## TASKS AND EXERCISES
**a)** What share of Salmonella isolates in the NARMS 2020 summary showed no resistance to any of the antimicrobials tested?
**b)** Please explain, based on the NARMS 2020 summary, why Salmonella resistance in poultry sources at slaughter and retail remained substantial even though overall resistance declined in most sources.

(Beginning of GIVEN PASSAGE)

The National Antimicrobial Resistance Monitoring System (NARMS) recently published its 2020 Integrated Summary, which includes data providing phenotypic and genomic antimicrobial resistance (AMR) trends for Salmonella, Campylobacter, generic Escherichia coli, and Enterococcus isolated from retail meat and food-producing animals.
NARMS is a collaboration between state and local public health departments and federal agencies, including the U.S. Food and Drug Administration (FDA); the U.S. Centers for Disease Control and Prevention (CDC); and the U.S. Department of Agriculture’s (USDA’s) Food Safety and Inspection Service (FSIS), Animal and Plant Health Inspection Service (APHIS), and Agricultural Research Service (ARS).
According to NARMS data for 2020, 81 percent of Salmonella isolates were not resistant to any of the antimicrobials tested. Although overall AMR among all Salmonella isolates declined in most sources tested by NARMS, a multidrug resistant (MDR) strain of Salmonella Infantis that emerged in 2014 and is resistant to critically important antibiotics, including ciprofloxacin, continued to account for a large part of overall Salmonella resistance in poultry sources at slaughter and retail. Additionally, among retail chicken and turkey product samples collected at slaughter, there were more Salmonella isolates with decreased susceptibility to ciprofloxacin—31 percent in chicken and 5 percent in turkey in 2019 compared to 41 percent in chicken and 14 percent in turkey in 2020.
Regarding Campylobacter, fluoroquinolone resistance was mostly unchanged in isolates from retail meat and food animal samples between 2019 and 2020. In isolates from market swine cecal content, fluoroquinolone resistance increased from 22 percent in 2019 to 31 percent in 2020.

(End of GIVEN PASSAGE)
(Beginning of RECORDED INFORMATION)

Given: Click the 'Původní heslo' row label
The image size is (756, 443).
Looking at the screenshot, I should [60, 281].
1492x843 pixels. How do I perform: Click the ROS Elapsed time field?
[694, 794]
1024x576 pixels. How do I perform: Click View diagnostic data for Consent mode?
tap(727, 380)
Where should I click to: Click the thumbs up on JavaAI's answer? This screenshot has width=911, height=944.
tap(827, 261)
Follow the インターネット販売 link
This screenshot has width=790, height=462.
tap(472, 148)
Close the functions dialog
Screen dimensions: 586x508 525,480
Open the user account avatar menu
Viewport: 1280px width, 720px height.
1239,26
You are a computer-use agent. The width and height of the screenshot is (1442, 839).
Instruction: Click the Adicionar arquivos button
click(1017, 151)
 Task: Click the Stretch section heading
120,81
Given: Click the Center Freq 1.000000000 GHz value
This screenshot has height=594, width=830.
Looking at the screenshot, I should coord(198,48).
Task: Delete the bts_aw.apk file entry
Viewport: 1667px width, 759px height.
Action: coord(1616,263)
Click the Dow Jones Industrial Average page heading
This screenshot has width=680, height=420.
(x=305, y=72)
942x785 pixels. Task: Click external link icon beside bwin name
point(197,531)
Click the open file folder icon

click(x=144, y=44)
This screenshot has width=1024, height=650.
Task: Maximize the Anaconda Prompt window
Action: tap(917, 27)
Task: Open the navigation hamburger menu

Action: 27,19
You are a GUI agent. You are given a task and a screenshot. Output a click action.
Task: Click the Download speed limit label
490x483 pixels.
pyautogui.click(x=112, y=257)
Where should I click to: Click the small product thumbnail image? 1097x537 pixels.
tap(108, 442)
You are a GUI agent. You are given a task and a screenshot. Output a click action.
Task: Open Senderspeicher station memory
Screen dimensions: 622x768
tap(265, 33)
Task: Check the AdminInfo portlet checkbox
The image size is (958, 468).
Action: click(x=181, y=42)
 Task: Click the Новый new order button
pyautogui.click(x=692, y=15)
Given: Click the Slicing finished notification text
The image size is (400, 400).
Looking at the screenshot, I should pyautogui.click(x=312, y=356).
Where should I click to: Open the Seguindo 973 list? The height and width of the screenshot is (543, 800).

(End of RECORDED INFORMATION)

## RESPONSES IN ORDER
**a)** 81 percent

**b)** A multidrug-resistant strain of Salmonella Infantis, which emerged in 2014, continued to account for a large part of overall Salmonella resistance in those poultry sources. This strain is resistant to critically important antibiotics, including ciprofloxacin.